ÇOCUKLARIMIZA YAŞATTIKLARINIZDAN UTANIN!!!
TMMOB Kadın Çalışma Grubu çocuk hamilelere ilişkin 23 Ocak 2018 tarihinde bir basın açıklaması yaptı.
ÇOCUKLARIMIZA YAŞATTIKLARINIZDAN UTANIN!!!
Bilindiği üzere geçtiğimiz günlerde İstanbul Küçükçekmece ilçesinde, Kanuni Sultan Süleyman Eğitim ve Araştırma Hastanesi'ne 01 Ocak – 09 Mayıs 2017 tarihleri arasında 115 çocuk hamilenin başvurduğunu, bu çocuklardan 35’inin 15 yaş altı olduğunu, ses çıkartamayan o çocukların sesi olmayı becerebilmiş koca yürekli bir sosyal hizmetler görevlisi kadından öğrendik.

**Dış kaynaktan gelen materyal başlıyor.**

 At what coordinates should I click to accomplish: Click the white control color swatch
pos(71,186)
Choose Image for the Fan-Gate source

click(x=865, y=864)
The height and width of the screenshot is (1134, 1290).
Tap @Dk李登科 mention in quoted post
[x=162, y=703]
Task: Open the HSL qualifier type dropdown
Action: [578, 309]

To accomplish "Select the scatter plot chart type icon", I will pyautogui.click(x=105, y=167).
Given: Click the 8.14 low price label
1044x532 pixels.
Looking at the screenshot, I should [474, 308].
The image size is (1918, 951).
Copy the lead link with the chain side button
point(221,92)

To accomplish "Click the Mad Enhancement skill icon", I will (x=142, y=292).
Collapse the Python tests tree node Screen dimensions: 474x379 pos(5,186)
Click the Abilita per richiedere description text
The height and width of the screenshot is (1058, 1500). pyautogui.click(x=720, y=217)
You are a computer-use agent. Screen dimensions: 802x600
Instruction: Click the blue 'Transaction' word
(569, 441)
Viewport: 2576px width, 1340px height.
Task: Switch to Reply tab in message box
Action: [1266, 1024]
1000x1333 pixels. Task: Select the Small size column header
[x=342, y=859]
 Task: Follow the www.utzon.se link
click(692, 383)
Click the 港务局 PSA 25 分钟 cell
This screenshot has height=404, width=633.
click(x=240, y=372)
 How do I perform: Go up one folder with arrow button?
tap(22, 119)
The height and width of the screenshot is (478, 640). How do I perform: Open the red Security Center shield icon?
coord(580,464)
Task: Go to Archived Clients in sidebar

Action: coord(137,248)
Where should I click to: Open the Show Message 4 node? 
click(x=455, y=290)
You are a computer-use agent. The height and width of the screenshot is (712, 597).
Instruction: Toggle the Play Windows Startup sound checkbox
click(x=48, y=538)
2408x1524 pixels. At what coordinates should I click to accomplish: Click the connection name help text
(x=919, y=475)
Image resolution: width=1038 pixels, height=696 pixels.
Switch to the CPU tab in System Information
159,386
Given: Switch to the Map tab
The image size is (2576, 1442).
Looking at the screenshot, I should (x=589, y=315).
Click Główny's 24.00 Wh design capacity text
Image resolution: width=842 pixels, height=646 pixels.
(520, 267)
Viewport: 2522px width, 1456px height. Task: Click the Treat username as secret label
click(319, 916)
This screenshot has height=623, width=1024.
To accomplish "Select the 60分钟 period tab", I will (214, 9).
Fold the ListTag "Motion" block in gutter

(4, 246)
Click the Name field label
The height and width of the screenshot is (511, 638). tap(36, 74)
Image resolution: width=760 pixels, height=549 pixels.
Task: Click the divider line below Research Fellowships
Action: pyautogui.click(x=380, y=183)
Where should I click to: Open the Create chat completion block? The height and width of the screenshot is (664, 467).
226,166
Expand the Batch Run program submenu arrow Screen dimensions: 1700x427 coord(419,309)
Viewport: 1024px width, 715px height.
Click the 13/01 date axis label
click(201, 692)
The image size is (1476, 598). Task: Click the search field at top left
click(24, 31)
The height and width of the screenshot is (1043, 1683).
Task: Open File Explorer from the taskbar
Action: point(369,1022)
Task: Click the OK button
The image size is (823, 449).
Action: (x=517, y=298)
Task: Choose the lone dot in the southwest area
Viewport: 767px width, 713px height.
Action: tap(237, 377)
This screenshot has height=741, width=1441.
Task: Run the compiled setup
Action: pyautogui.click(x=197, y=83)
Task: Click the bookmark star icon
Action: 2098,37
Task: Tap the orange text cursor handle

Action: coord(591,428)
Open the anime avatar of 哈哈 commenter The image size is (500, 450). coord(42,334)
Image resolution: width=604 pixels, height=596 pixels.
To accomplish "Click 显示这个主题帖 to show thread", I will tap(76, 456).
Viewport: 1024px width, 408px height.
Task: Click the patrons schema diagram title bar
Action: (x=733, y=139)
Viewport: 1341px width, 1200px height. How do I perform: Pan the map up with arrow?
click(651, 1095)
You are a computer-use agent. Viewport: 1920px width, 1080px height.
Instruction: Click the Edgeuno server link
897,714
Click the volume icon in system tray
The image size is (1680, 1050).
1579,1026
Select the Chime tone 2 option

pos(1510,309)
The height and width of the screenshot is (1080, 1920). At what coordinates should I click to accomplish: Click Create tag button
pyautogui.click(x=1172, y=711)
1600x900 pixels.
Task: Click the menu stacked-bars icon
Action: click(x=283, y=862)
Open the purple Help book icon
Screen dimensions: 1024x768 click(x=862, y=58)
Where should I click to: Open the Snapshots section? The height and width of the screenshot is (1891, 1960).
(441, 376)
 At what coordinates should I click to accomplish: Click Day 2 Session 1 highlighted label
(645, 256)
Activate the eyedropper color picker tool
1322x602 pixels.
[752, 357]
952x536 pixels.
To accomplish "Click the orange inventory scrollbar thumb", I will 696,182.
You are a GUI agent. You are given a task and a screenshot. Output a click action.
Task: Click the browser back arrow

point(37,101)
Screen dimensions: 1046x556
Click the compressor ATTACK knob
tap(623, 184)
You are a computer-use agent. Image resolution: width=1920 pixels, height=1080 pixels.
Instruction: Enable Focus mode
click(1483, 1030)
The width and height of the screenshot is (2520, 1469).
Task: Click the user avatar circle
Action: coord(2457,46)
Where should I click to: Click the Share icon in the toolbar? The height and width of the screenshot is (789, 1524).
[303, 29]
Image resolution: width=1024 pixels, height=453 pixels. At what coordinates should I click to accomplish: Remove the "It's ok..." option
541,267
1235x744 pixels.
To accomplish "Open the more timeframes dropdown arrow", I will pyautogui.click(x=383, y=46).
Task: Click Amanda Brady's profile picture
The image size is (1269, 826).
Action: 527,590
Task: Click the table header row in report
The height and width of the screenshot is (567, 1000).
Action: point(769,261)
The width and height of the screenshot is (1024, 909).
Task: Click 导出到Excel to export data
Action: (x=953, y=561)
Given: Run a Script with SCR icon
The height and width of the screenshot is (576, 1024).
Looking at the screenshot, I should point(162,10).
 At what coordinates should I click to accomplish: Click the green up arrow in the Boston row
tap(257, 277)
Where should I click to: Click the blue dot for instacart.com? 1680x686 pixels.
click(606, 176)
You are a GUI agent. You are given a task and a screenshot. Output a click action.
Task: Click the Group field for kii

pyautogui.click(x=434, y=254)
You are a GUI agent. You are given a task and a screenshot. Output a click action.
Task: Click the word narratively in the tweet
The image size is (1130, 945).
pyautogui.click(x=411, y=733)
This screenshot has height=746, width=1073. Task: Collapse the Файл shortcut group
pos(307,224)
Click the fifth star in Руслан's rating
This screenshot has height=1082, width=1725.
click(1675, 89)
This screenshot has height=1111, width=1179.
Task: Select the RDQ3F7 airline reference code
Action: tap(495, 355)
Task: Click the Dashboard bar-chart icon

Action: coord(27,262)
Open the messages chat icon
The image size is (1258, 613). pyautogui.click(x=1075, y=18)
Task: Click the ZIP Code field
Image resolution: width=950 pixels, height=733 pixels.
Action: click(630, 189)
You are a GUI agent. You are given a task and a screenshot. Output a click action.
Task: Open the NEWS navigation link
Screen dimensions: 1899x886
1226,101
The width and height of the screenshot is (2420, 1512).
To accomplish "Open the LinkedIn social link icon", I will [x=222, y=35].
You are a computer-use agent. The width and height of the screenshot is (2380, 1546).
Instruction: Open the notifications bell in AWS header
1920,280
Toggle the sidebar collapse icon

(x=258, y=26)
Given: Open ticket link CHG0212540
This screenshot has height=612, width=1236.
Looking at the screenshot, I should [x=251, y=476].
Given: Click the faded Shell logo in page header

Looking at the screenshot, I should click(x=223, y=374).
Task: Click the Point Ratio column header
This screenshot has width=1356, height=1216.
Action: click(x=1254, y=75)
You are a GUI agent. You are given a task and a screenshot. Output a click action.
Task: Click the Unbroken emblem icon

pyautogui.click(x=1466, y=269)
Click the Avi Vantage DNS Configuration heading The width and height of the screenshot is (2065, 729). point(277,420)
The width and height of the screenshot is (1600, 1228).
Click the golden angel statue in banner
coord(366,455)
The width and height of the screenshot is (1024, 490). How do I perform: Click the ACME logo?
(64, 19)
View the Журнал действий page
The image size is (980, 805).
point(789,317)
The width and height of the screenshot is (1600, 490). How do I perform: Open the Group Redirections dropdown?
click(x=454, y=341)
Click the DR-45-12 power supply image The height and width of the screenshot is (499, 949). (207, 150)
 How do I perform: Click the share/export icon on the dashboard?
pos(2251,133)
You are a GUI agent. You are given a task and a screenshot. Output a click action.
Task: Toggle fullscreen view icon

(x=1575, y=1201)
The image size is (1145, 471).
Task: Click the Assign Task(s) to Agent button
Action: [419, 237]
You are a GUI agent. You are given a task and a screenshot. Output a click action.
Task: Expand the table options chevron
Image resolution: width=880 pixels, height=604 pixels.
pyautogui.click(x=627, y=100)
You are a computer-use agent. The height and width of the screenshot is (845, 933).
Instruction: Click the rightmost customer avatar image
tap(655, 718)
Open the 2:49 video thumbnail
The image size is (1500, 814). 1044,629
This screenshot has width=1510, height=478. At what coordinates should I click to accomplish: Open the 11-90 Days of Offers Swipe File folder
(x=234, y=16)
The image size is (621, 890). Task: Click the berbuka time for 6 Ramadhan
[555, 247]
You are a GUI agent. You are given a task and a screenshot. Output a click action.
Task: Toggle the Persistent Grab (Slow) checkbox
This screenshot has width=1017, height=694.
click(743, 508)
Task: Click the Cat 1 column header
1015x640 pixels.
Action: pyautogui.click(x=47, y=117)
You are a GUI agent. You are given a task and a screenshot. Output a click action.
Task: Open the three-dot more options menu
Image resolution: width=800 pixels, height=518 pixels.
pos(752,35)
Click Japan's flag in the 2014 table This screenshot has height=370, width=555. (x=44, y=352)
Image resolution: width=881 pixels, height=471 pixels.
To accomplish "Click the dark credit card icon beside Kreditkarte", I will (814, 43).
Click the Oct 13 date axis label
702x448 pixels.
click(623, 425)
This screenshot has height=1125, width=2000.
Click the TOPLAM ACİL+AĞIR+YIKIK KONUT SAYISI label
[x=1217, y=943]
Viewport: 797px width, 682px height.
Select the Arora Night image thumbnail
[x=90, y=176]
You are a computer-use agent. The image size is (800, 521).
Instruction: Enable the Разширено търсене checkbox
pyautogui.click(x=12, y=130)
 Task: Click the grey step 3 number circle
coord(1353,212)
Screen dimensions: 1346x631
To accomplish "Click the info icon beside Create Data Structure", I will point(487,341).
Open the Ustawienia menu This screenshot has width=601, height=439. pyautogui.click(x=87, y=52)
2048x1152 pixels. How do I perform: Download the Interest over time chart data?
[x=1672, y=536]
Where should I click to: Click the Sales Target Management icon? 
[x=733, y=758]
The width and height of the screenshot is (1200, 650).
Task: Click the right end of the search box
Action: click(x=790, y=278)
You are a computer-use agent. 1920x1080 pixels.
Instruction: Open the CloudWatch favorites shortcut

Konunun gündeme oturuşundan kısa bir süre sonra ise olaydan haberdar olmamızı sağlayan ve savcılığa şikayette bulunan hastane görevlisi hakkında soruşturma başlatıldığını, olayda ihmali olan kamu görevlileri hakkında soruşturma yürütülmesine Valiliğin izin vermediğini de öğrendik. Üstelik İstanbul Valisinin konuya ilişkin "15 yaş altı gebeliklerde kanunen bildirmek zorunlu. 15 yaş üstü, 18 yaş altı gebeliklerde ise eğer cebir, şiddet ve başka türlü baskılar varsa bildirilmesi zorunlu, diğerleri şikayete tabi. Bizim bu verdiğimiz karar bir idari karardır...” açıklamasını da utançla dinledik.
Bu süreç içinde Aile ve Sosyal Politikalar Bakanı sessizliğini korurken haberin yayınlanmasının ardından yazılı bir açıklama yapan Sağlık Bakanlığı, konunun daha önce incelendiğini söylemiş ve "soruşturmaya gerek olmadığı" görüşünü tekrarlamıştır. Gelişen kamuoyu sonucunda da başsavcılık, soruşturmanın başlatıldığını belirtmiştir.
Siyasal islamın kadın üzerinde geliştirdiği cinsiyetçi söylem, çocuklar üzerinde de yıkıcı etkiler yapmaya devam ediyor. 2017 yılının son üç ayında 20 çocuk öldürüldü, yüzlercesi yatılı yurtlarda, okullarda, evlerinde, sokakta şiddete ve tecavüze maruz kaldı. Bu süreçte “kamu adına görev yürütenler”, savcılar, valiler, bakanlar, milletvekilleri sessiz kaldılar, en kötüsü de normalleştirici oldular.
Neoliberal sistem bunalımını tüm dünyada savaş, kaos, yoksulluk ve bunları yönetecek faşist iktidarlar aracılığıyla aşmaya çalışırken, toplumsal dizayna da kadın ve çocuklardan başladı. Kapitalist ataerkil düzenin, kendi devamlılığını sağlayarak kadın ve çocuklar üzerinde sistematik dinci, gerici baskıları toplumsal yaşamda çocuk istismarları, kadına yönelik her türlü şiddet, taciz, tecavüz, toplumsal etkinliklerden dışlanıp eve/aileye hapsedilme ya da ucuz emek şeklinde vücut buluyor.
Bu son olayda da devletin aygıtlarıyla çocuk istismarını görmezden geldiğini, engel olmak isteyenleri de cezalandırmaya çalıştığını gördük.
Biz TMMOB’li kadınlar olarak, siyasal iktidarın kadına ve çocuğa yönelik her saldırısında veya kadına ve çocuğa yönelik saldırıları meşrulaştırdığında karşısında olacağımızı bir kere daha OHALDE DE BU HALDE DE tekrarlıyoruz.